:: Exercise ::
Summarize the passage below on NGO advocacy against poverty in two sentences.

:: Provided text ::
··········
To prepare ourselves for these visits and our advocacy work with the Missions, we read the various documents that have been prepared for the Commission. “Poverty Eradication” and “New Partnership for Africa’s Development” are noteworthy. Another document that we have found particularly helpful is that written by the UN independent expert, Magdalena Sepulveda Carmona, on the question of human rights and extreme poverty. We then try to articulate what we, as members of civil society, representing our respective non-governmental organizations, believe to be essential in any discussions around the priority theme. We do this in two ways : through the composition of a Civil Society Declaration, which is submitted as a document to the Commission itself; and by preparing advocacy talking points which help to focus our conversations with government representatives.
In our talking points, we remind the Member States what they have already committed themselves to in the UN Charter; namely, to “reaffirm faith in fundamental human rights, in the dignity and worth of the human person; and to promote social progress and better standards of life…”. However, despite these wonderful sentiments, the eradication of poverty has proven to be an elusive goal. The NGO community believes that the failure to situate the conversation within a human rights framework, contributes to this impasse. In our Civil Society Declaration, we state clearly that “Poverty is not an inevitable phenomenon. It is frequently a result of actions and omissions by those in charge of State policies and other powerful economic entities. Due to structural – often unaddressed – social, political, economic and cultural inequalities, it is transmitted from one generation to another.”
Among the structural issues that continue to perpetuate the vicious cycle of extreme poverty we witness in the world today, we cite these three:
- The dominant development model which equates progress exclusively with economic growth;
- The international financial institutions ( World Bank, International Monetary Fund), which were created by, favor, and are controlled by the developed nations, at the expense of the most vulnerable populations worldwide; and
- The disproportionate amount of resources, financial and otherwise, that are poured into military budgets, the refinement of weapons and training for war.
··········
:: Provided data ::

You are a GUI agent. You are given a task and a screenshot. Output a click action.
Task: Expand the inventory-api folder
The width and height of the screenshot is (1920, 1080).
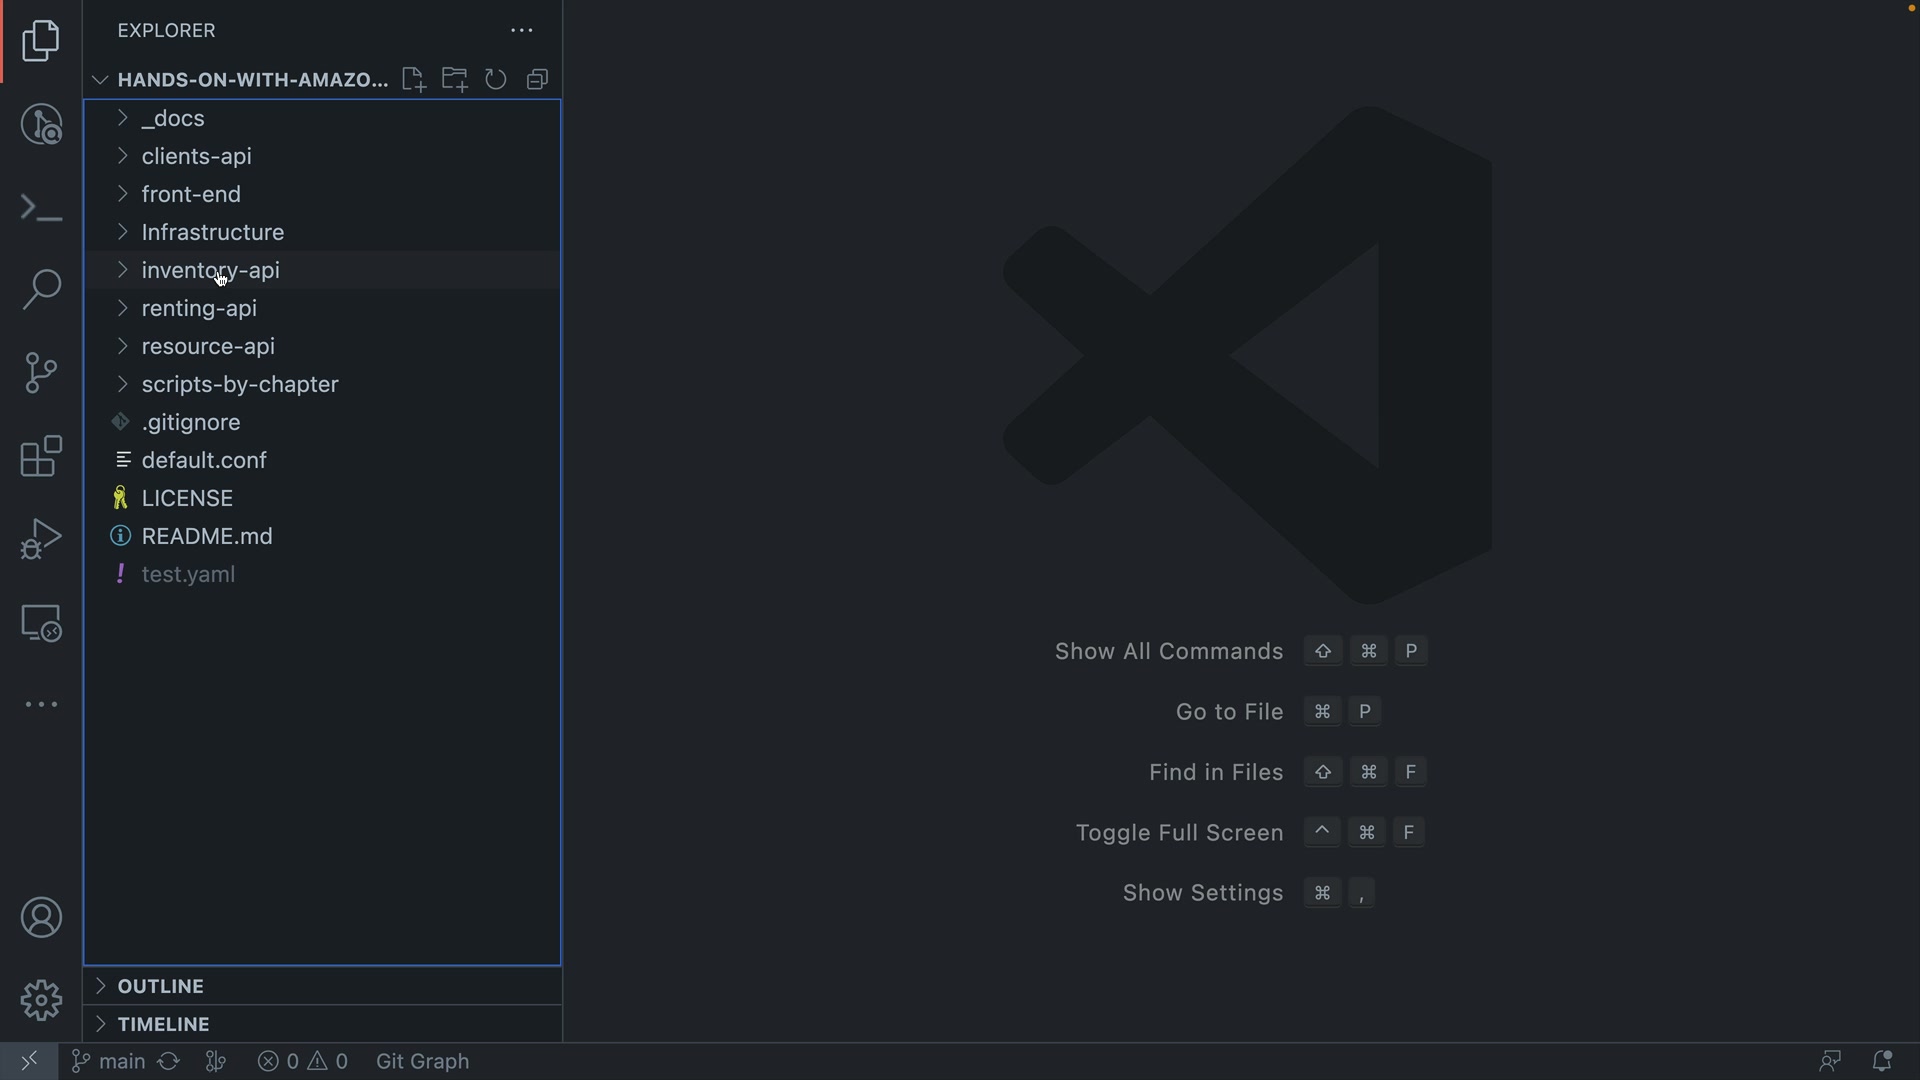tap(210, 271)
··········
:: Reply to the exercise ::
To prepare for their advocacy with the Missions, the writers read documents prepared for the Commission and then state their views in a Civil Society Declaration and in talking points for government representatives. They argue that poverty eradication has stalled partly because the discussion is not set within a human rights framework, that poverty is often the result of the actions and omissions of those in power and passes from one generation to the next, and that three structural issues sustain it: a development model that equates progress with economic growth alone, international financial institutions controlled by developed nations, and heavy spending on the military.